In any organisation, every server in the network will have a specific purpose in terms of it’s usage, and most of the times these servers are used to provide stable environment to run software applications that are required for organisation’s business. Usually, these applications are very critical for the business, and organisations cannot afford to let them down even for minutes. For Example: A bank having an application which takes care of it’s internet banking.
From the below figure you can see an application running on a standalone server which is configured with Unix Operating System and Database( oracle / sybase / db2 /mssql … etc). And the organisation considered to run it as standalone application just because it was not critical in terms of business, and in other words the whenever the application down it wont impact the actual business.

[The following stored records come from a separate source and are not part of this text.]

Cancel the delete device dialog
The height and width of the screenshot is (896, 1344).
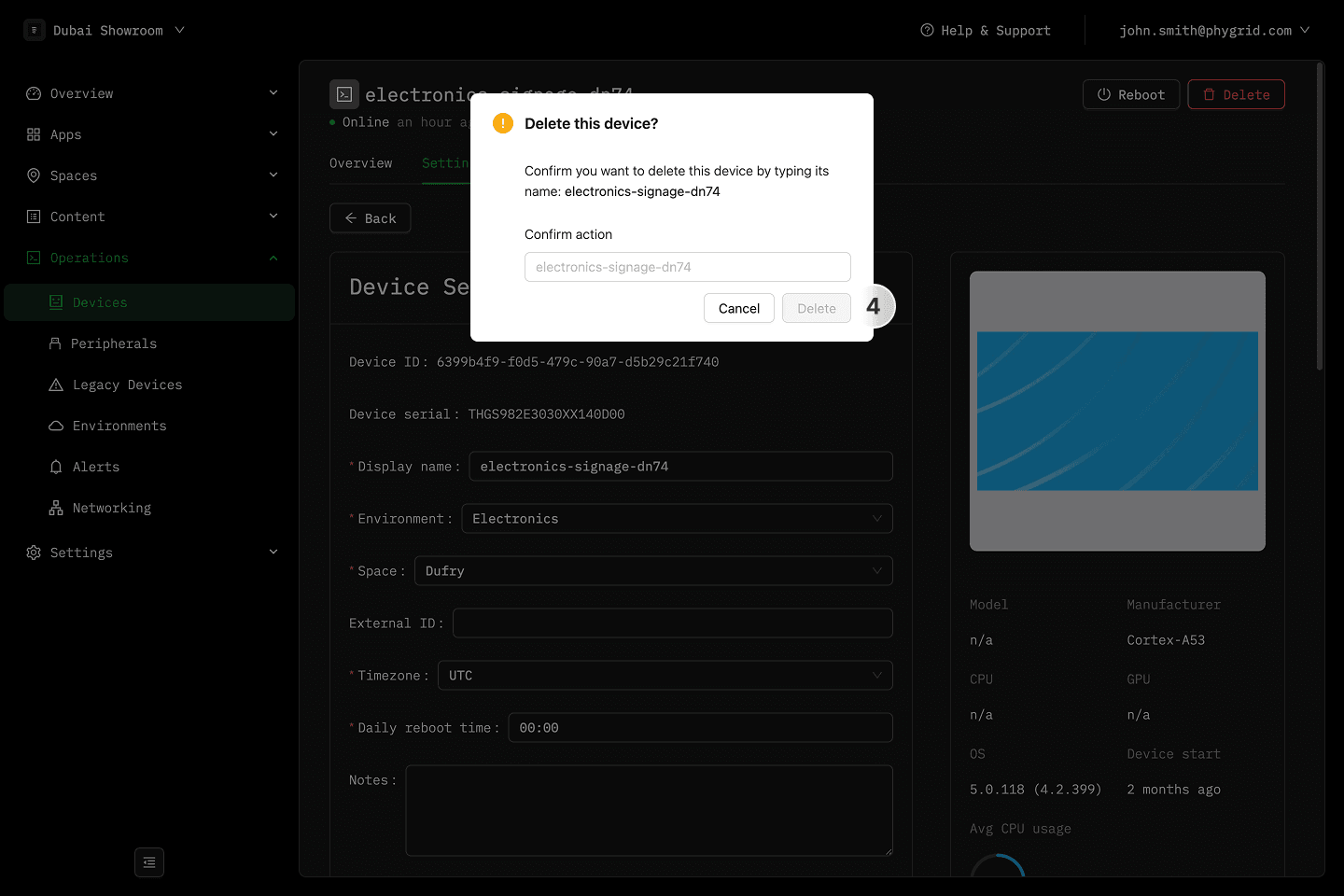click(738, 308)
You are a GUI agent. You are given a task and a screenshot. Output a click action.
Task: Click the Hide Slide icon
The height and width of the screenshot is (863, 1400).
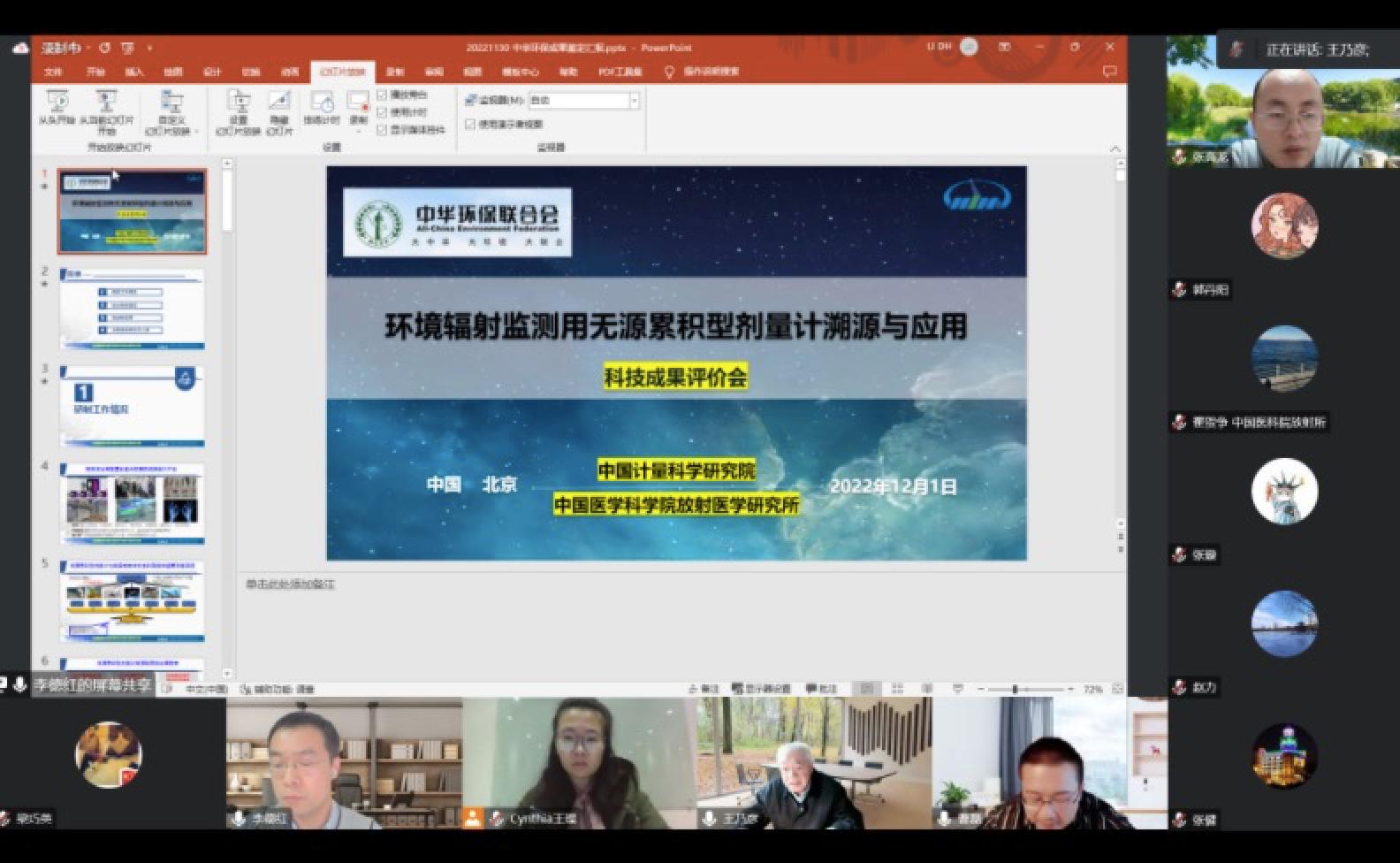click(279, 107)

Usually, the application clients for these application will connect to the application server using the server name , server IP or specific application IP.
Let us assume, if the organisation is having an application which is very critical for it’s business and any impact to the application will cause huge loss to the organisation. In that case, organisation is having one option to reduce the impact of the application failure due to the Operating system or Hardware failure, i.e Purchasing a secondary server with same hardware configuration , install same kind of OS & Database, and configure it with the same application in passive mode. And “failover” the application from primary server to these secondary server whenever there is an issue with underlying hardware/operating system of primary server.
What is failover?
Whenever there is an issue related to the primary server which make application unavailable to the client machines, the application should be moved to another available server in the network either by manual or automatic intervention. Transferring application from primary server to the secondary server and making secondary server active for the application is called “failover” operation. And the reverse Operation (i.e. restoring application on primary server ) is called “Failback“
Now we can call this configuration as application HA ( Highly Available ) setup compared to the earlier Standalone setup. you agree with me ?
Now the question is, how is this manual fail over works when there is an application issue due to Hardware/Operating System?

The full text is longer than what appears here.